Modell | Engwe LE20 Standard | Engwe LE20 Vielseitige Canvas | Engwe LE20 Cargo |
Ausstattung | keine Körbe, nur Sitzbank | Gepäckträger mit Schutzgeländer und große Gepäckträgertasche und Frontkorb | Front- und breiter Heckkorb |
Einsatz | Pendler, Ausfahrten | Für normale Einkäufe | Einkäufe mit schweren und voluminösern Ladungen |
Neben den Modellen Standard, Vielseitige Canvas und Cargo hat Engwe mit dem LE20 Passenger eine weitere Variante im Programm. Das zum Personentransport vorgesehene Modell ist derzeit jedoch nicht erhältlich und dürfte in Deutschland außerdem nicht zulässig sein. Hierzulande darf auf einem E-Bike oder Rad nur ein Kind bis zu einem Alter von 7 Jahren auf einem nach DIN EN 13444 zugelassenen Kindersitz mit Gurten und Fußstützen transportiert werden. Der im Engwe-Video gezeigte Transport mit zwei Kindern auf der Rückbank mit dem LE20 Passenger ist also nicht erlaubt.

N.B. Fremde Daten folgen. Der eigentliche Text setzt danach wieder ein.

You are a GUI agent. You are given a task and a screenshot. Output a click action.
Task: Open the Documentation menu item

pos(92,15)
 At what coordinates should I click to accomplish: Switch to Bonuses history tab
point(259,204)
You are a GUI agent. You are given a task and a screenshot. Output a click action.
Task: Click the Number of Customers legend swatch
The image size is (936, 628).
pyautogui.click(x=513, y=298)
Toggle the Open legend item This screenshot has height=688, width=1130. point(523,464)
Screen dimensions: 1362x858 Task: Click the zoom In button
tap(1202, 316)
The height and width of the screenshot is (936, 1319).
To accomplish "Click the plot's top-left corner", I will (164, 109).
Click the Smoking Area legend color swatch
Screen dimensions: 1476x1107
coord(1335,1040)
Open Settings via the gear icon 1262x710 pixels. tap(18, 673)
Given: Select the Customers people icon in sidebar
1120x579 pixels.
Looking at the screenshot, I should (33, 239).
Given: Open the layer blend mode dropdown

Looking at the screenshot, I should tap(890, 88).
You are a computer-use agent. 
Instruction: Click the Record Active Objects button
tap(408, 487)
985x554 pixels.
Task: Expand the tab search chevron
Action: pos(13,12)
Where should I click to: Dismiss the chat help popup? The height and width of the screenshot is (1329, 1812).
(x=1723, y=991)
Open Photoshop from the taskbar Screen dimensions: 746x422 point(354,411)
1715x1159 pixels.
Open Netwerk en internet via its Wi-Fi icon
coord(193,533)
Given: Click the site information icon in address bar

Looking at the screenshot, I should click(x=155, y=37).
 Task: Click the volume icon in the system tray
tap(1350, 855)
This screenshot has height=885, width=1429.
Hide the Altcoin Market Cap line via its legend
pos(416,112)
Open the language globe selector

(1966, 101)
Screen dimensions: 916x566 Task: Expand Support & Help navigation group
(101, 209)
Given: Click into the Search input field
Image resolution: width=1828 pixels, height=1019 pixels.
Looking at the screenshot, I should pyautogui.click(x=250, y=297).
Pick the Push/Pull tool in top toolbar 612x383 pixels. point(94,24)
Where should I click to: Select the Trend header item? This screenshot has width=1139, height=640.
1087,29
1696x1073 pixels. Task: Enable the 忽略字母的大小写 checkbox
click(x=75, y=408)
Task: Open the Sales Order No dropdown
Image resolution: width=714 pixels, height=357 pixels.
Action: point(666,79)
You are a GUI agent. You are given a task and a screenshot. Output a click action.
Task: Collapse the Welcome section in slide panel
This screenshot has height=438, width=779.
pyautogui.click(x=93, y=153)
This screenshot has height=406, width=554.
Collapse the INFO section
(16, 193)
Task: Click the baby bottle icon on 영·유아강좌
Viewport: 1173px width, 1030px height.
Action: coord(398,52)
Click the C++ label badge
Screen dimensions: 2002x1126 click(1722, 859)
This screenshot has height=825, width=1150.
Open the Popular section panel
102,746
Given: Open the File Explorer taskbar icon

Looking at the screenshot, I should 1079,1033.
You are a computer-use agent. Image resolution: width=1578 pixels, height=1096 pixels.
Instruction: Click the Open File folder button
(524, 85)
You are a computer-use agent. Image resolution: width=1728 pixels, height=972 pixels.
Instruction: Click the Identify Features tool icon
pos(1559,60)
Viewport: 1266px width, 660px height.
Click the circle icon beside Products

Engwe LE20: Welche Zuladungsmöglichkeiten gibt es?
Das Standardmodell ist als Lastenrad weniger gut geeignet, da es keine Körbe oder Taschen bietet. Man kann zwar zusätzlich einen Front-Korb und das Schutzgeländer inklusive großer Gepäckträgertasche optional erwerben. Doch damit ist das Rad teurer als die Variante Vielseitige Canvas, die diese Komponenten standardmäßig beinhaltet.
Für den Test hat uns Engwe das LE20 Cargo mit großem Gepäckträger-Korb sowie Front-Korb (beide aus Metall) geschickt. Der Gepäckträger-Korb misst 43,3 cm x 43,3 cm x 11 cm und bietet eine Zuladung von 25 kg. Darin passen auch größere Getränkekisten (siehe Bildergalerie). Wir haben damit auch einen Mähroboter, eine Bierkiste sowie einen Stromspeicher transportieren können. Und so zeigt sich, dass das LE20 Cargo tatsächlich für Einkäufe mit großvolumigen Ladungen geeignet ist.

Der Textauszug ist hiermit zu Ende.